Accumulation of H2O2 in M. prunifolia roots in response to phthalic acid treatment enhances lipid peroxidation and causes a severe oxidative stress resulting in disruption of metabolic activities in the cell. Enhanced H2O2 levels are removed by the antioxidant enzymes such as CAT, APX, and POD (Blokhina et al. 2003), and glutathione-ascorbate cycle (Nakano and Asada 1981). In the present study, increases in the activities of these antioxidant enzymes paralleled the accumulation of MDA and H2O2 in M. prunifolia root after exposure to phthalic acid (Figs. 24). Our observations are consistent with those of Cruz-Ortega et al. (2002), who reported that allelochemical stress causes increases in the level of free radicals and the activity of antioxidant enzymes and suggests that increased induction of these enzymes is necessary to prevent lipid peroxidation (i.e., to counter the higher MDA and H2O2 in roots). Although there were increased levels of antioxidants in roots after exposure to phthalic acid, oxidative stress still occurred. Our data are consistent with those of Batish et al. (2006), who showed that exposure of mung bean to 2-benzoxazolinone increased APX, GR, and CAT activity. An increased POD activity in response to allelochemicals also has been demonstrated in cucumber root (Yu et al. 2003). Oracz et al. (2007) observed an increase in the cell membrane permeability, MDA level, H2O2 concentration, and SOD and CAT activity in mustard treated by sunflower extract. Furthermore, the activity and expression of most antioxidant enzymes is stimulated by ROS accumulation (Apel and Hirt 2004).

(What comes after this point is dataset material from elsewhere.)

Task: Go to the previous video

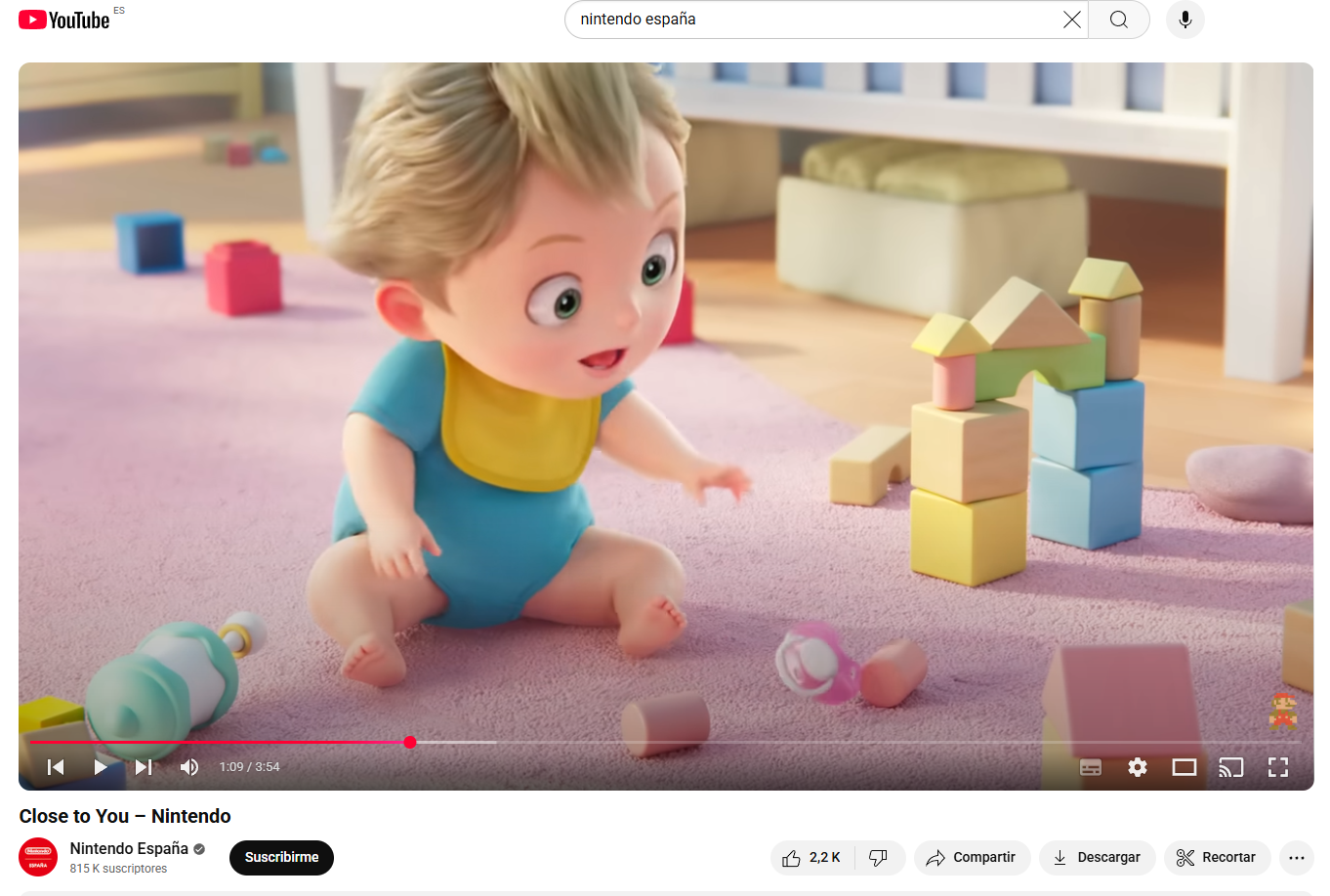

In summary, phthalic acid induces oxidative stress in M. prunifolia roots through the generation of ROS and decreases plant growth, despite the concomitant increase in antioxidant enzymes. This might be one of the mechanisms responsible for the apple replant problem. The increase in antioxidant enzymes could reflect a defensive response to the cellular damage provoked by phthalic acid treatment. However, this increase was not strong enough to eliminate all the deleterious effects provoked by phthalic acid, only alleviated the impact of stress.